OBJECTIVE: Render the lines of the records from the line containing "Απόλυτη έμπνευση με το VAIO Duo 13 (243, 490)" through the line containing "新入生に向けて (214, 636)", both included, as a JSON list of strings with one string per line. Leave out blank lines and any pictures.

Dataset records:
- - - -

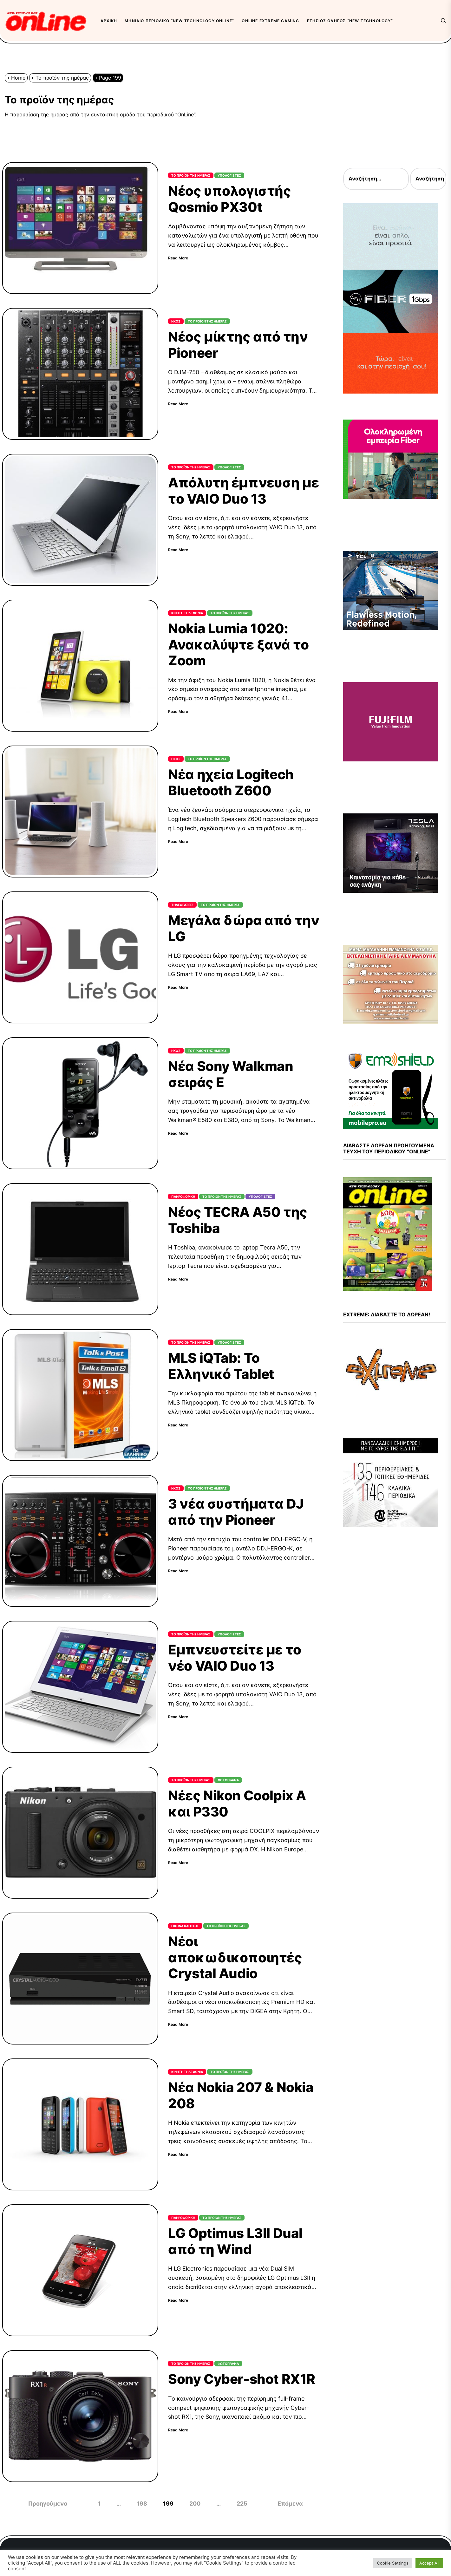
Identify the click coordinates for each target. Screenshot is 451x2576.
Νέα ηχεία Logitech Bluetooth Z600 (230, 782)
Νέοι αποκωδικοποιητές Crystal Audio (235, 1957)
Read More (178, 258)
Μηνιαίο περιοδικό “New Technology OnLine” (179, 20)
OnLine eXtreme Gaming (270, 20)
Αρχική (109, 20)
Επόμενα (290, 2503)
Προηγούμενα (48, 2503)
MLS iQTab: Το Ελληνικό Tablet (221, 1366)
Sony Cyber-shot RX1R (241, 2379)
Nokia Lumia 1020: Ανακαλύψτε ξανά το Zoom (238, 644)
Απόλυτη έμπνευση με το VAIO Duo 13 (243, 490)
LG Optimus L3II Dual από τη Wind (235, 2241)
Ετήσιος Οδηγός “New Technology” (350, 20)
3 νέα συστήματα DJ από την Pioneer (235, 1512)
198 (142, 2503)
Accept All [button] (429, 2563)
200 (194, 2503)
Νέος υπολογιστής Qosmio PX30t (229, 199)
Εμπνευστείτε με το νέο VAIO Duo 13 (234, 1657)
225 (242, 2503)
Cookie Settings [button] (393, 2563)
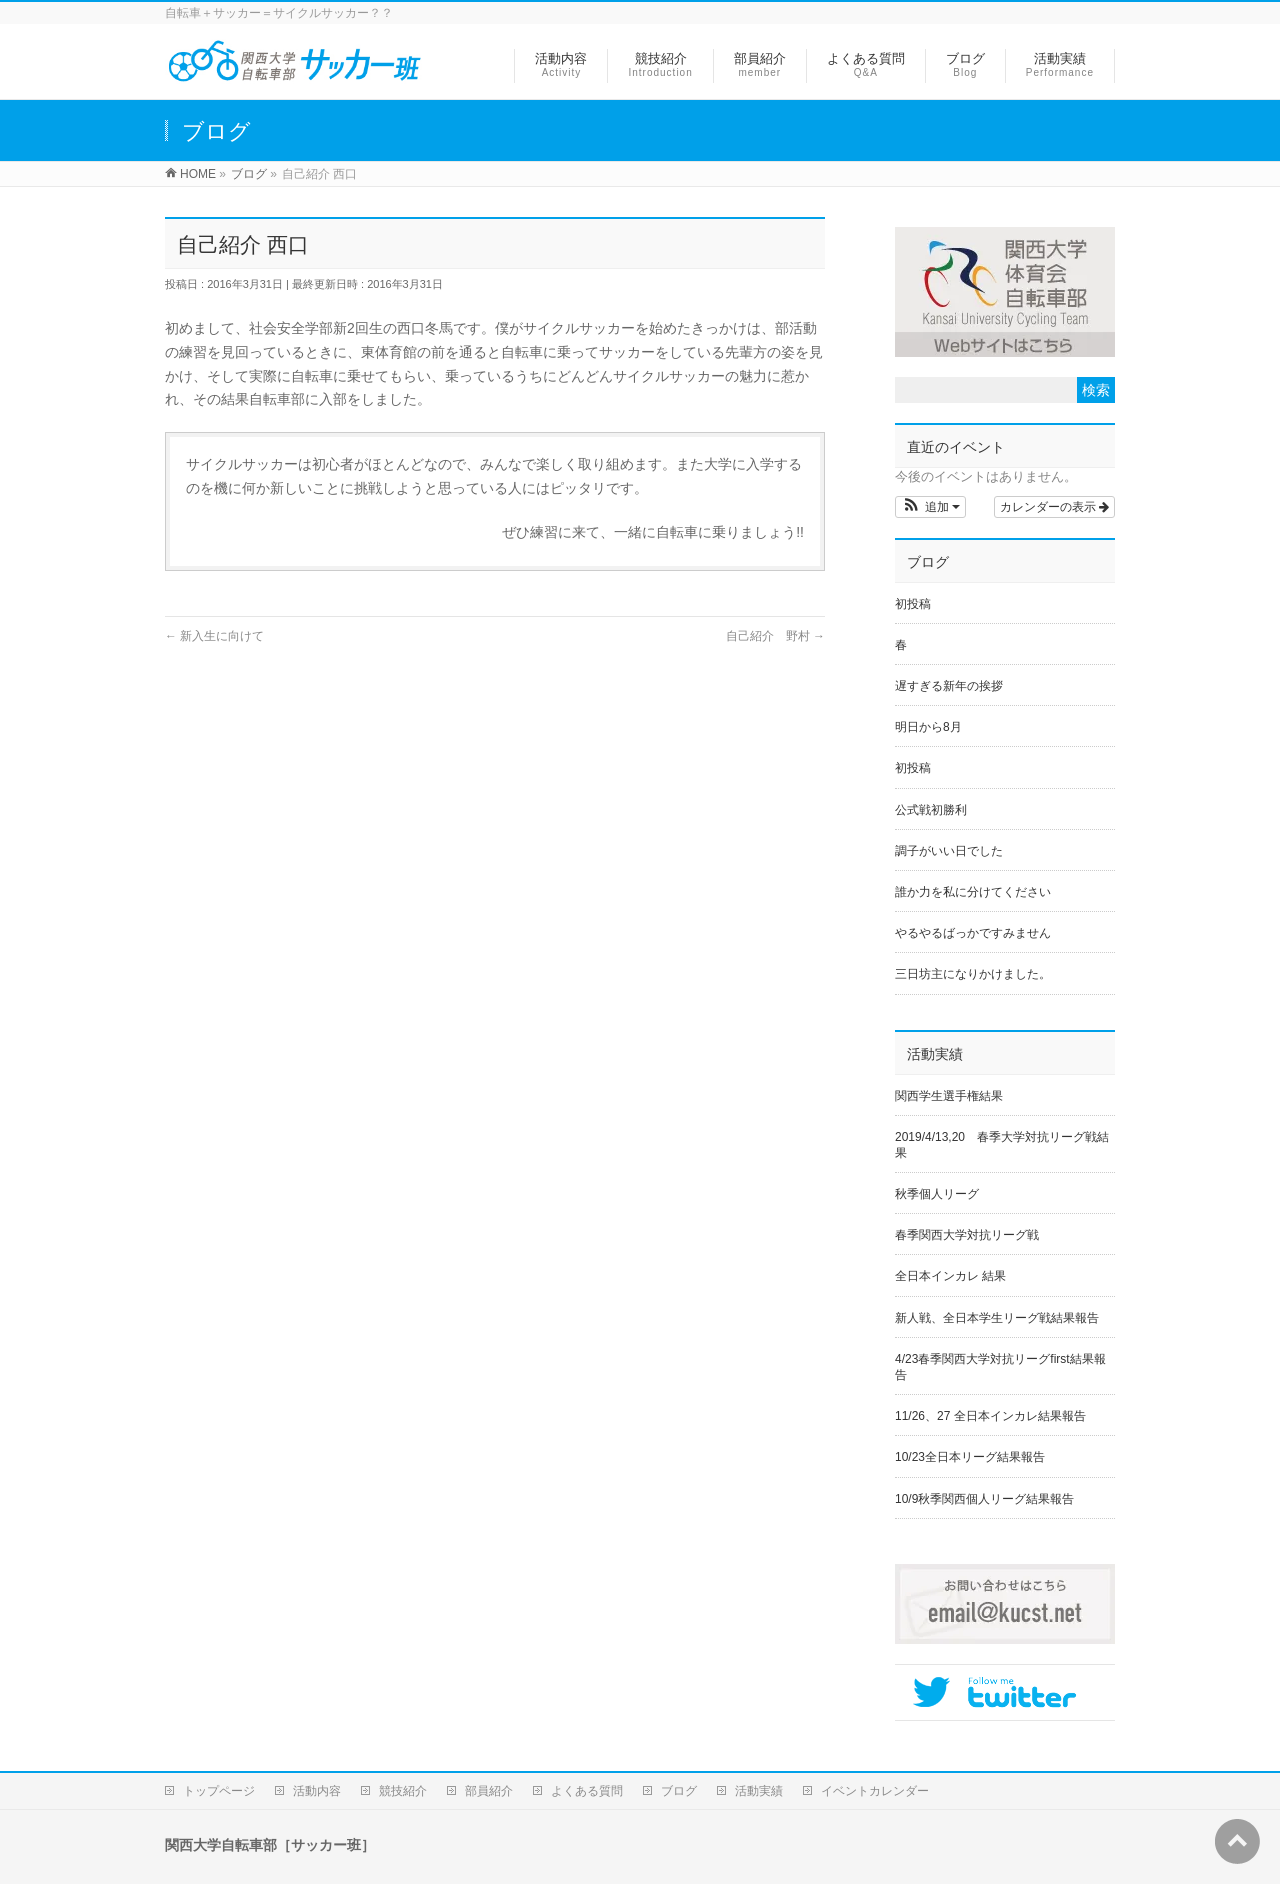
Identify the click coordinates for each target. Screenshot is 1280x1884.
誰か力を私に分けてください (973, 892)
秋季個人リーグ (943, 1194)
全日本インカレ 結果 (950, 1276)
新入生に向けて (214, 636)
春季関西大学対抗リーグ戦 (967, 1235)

- - - -

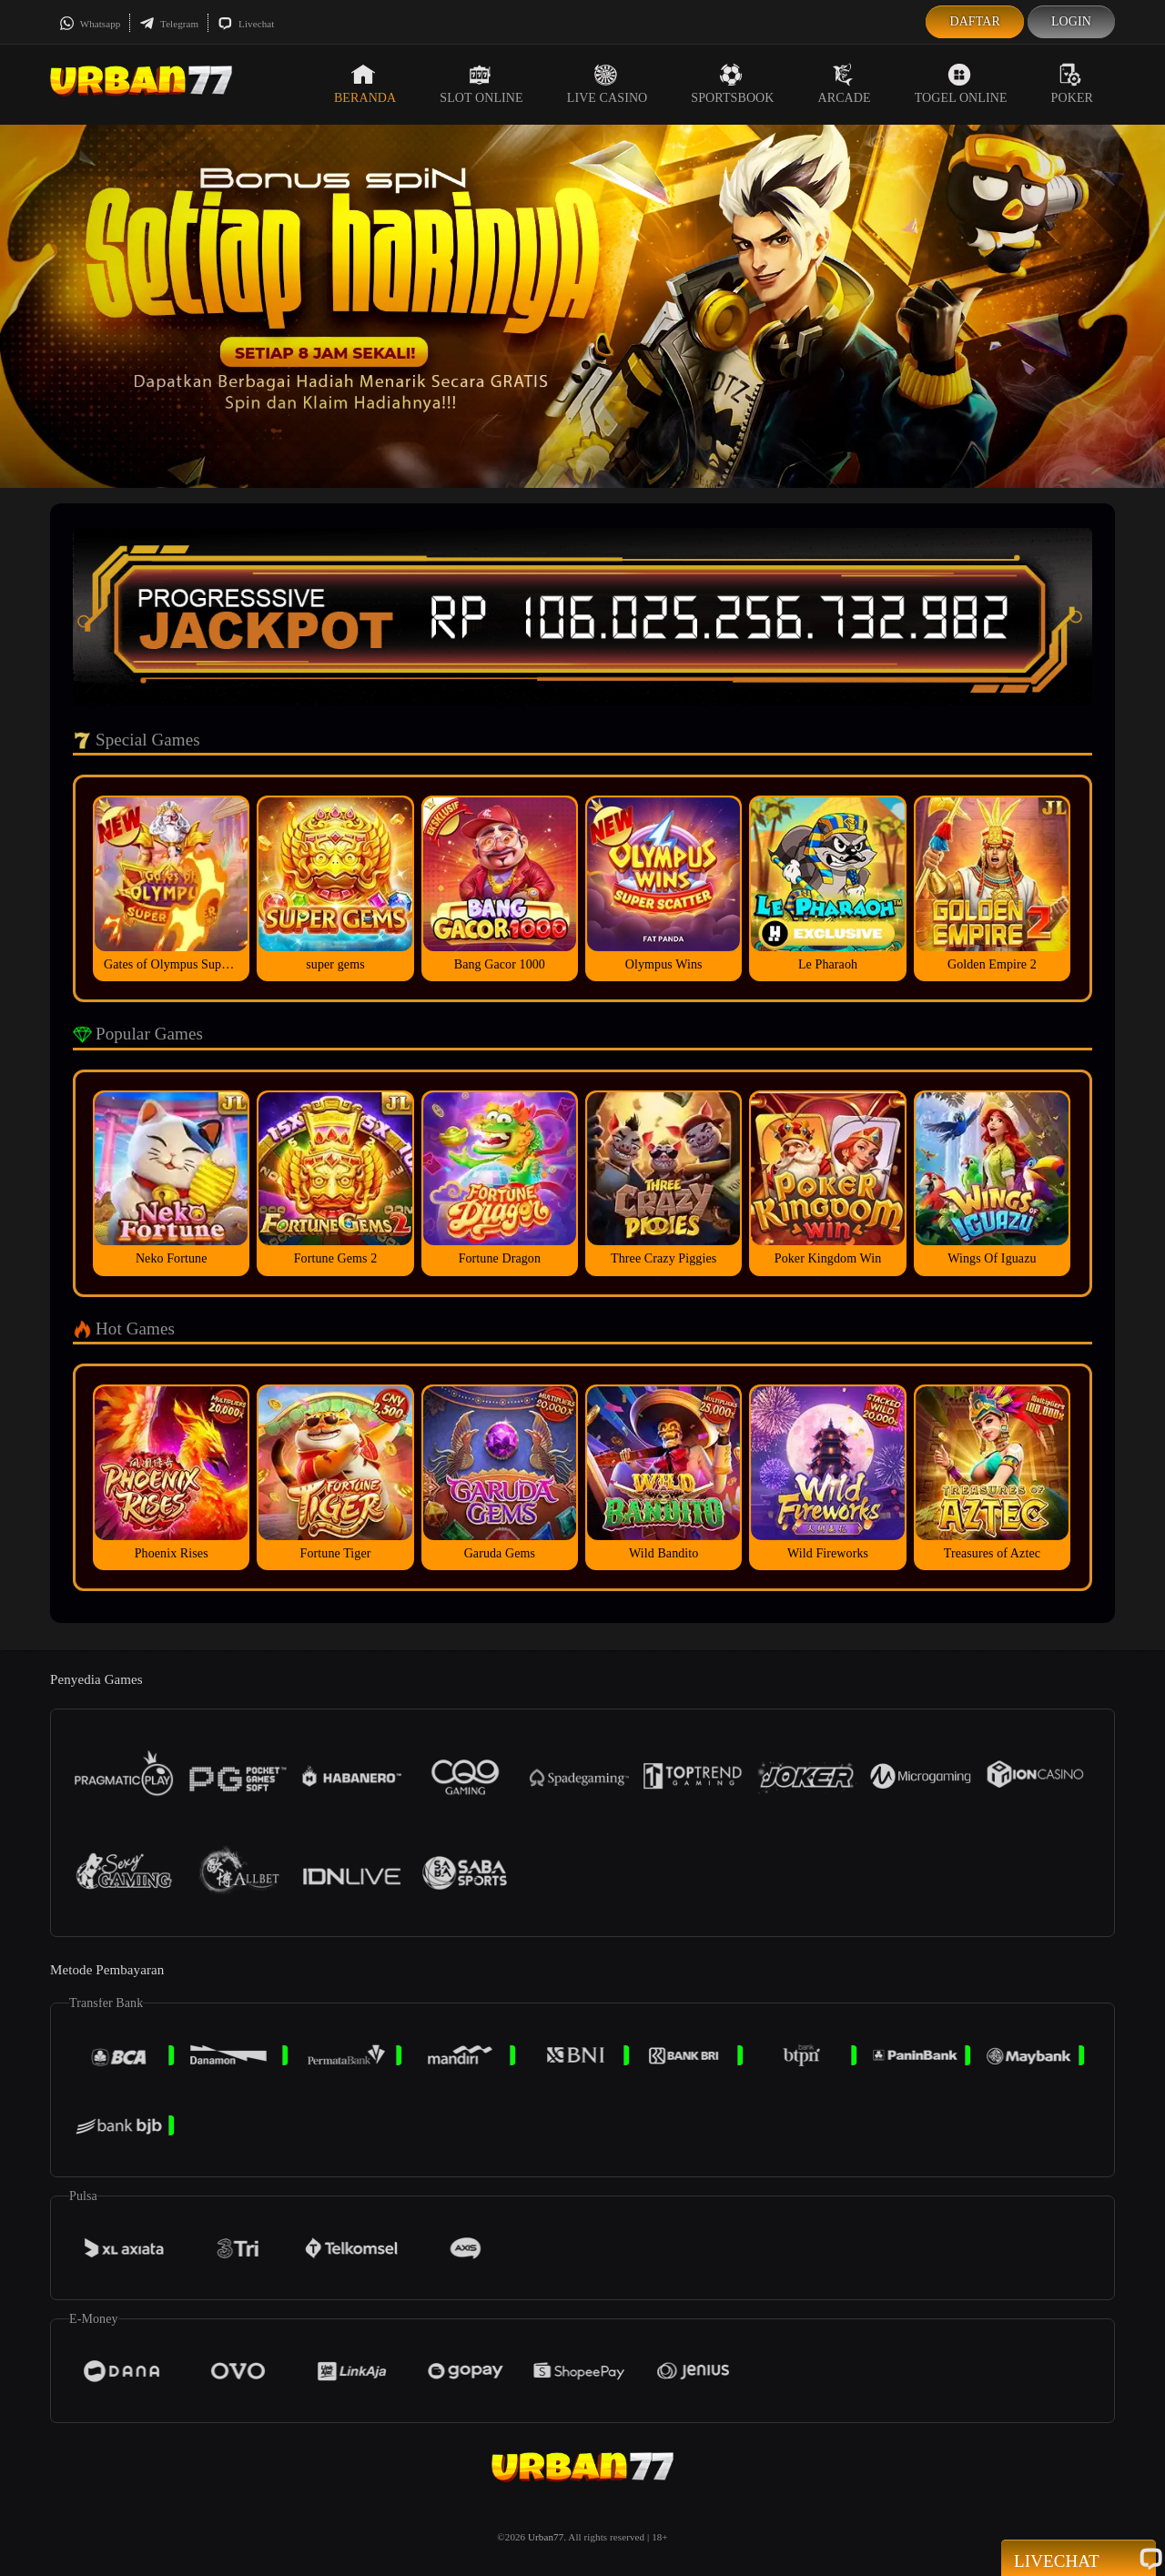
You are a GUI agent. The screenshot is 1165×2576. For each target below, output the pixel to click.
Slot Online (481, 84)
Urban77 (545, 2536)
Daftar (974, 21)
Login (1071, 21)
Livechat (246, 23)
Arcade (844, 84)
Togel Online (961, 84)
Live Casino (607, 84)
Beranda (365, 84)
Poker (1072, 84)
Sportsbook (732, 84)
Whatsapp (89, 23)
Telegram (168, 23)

- - - -

THE SOLUTION:
[
  "Απόλυτη έμπνευση με το VAIO Duo 13 (243, 490)",
  "LG Optimus L3II Dual από τη Wind (235, 2241)",
  "Ετήσιος Οδηγός “New Technology” (350, 20)",
  "3 νέα συστήματα DJ από την Pioneer (235, 1512)",
  "198 (142, 2503)",
  "Accept All [button] (429, 2563)",
  "200 (194, 2503)",
  "Νέος υπολογιστής Qosmio PX30t (229, 199)",
  "Εμπνευστείτε με το νέο VAIO Duo 13 (234, 1657)",
  "225 (242, 2503)",
  "Cookie Settings [button] (393, 2563)",
  "Identify the click coordinates for each target. Screenshot is 1280x1884.",
  "誰か力を私に分けてください (973, 892)",
  "秋季個人リーグ (943, 1194)",
  "全日本インカレ 結果 (950, 1276)",
  "新入生に向けて (214, 636)"
]